Welcome to the power struggle stage.
A natural stage in relationships, which usually happens between 12 to 18 months in. You refuse to separate from the symbiosis you were feeling. You refuse to accept the fact that your partner is a separate person from you. You refuse to accept the difference between you and them.
To transition from the power struggle stage to mature love you must build differentiation- The understanding that you and your partner are separate individuals and the acceptance of the differences between you and them.
Easier said than done.
You start fighting. Each of you pulling to their side. You want them to be like you, they want you to be like them. You fight, argue, yell, scream, blame. You are not willing to give up the symbiosis.
Suddenly, one day you wake up and the only thing you hear is quiet. There is no fighting, no arguing, no yelling.
You are in a cease fire. Great, no?!
No!
You are so disappointed, so hurt by your partner, that to protect yourself, you build a parallel relationship.
You are together, but you are like two lines who never meet.
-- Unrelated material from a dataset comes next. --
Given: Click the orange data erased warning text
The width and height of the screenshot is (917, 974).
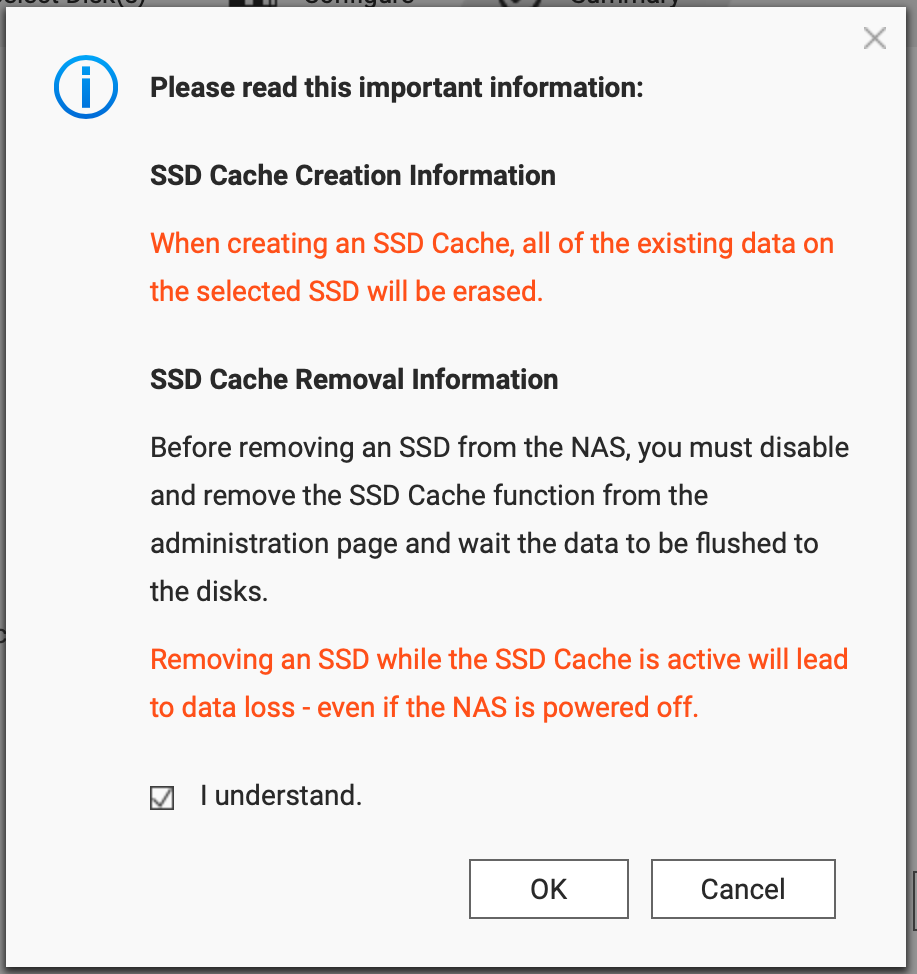Looking at the screenshot, I should (x=492, y=267).
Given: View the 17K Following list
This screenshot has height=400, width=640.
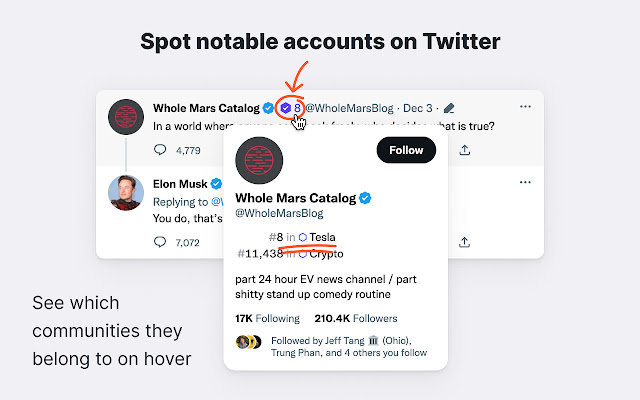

Yes, you talk about the kids’ issues, you both
go to your best friend’s birthday, you maybe even have sex once a week, but you are disconnected. distant.
Connecting is a basic need for all of us.
When there is connection, you feel alive, joy. But when there is the connection is missing, there is a feeling of death.
Because connection is a basic need, which we as humans cannot survive without, you find yourself putting your energy in everything and anything but your partner: exercise, kids, friends, hobbies. Volunteers are needed? you are there. Anything and everything to get that energy, which does not exist in the relationship, someplace else.
But this is still better than then constantly fighting, no?!
No!
Where there is anger, there is emotion. There is aliveness. It means you care. You are hurt because you feel like you are losing something valuable.
When there is quiet, there is the feeling of death. There is a danger of you giving up on you, as a couple. A danger of giving up the relationship.
This quiet is a toxic quiet, made from feelings of disappointment, rejection, and abandonment.
These feelings destroy the love you still have to each other.
If there is no connection, maybe we should give up the relationship?
No!
The feelings are there. They are just buried very deep, deep under piles of defenses and hurt.
Can you transform a dead relationship?
Yes, Yes and Yes!
Through the Imago couple’s dialog.
The Imago dialog is a dialog used in imago therapy, in which one of the partners, the sender, is sharing their emotions,
while the other partner, the receiver, is listening, without responding.
We usually are busy defending our self and responding. We do not listen to our partner. We are trying to show that we are right, and they are wrong.
Through the dialogue, the partners understand what their partner needs, discover each other, understand the real source of pain and learn how to reconnect.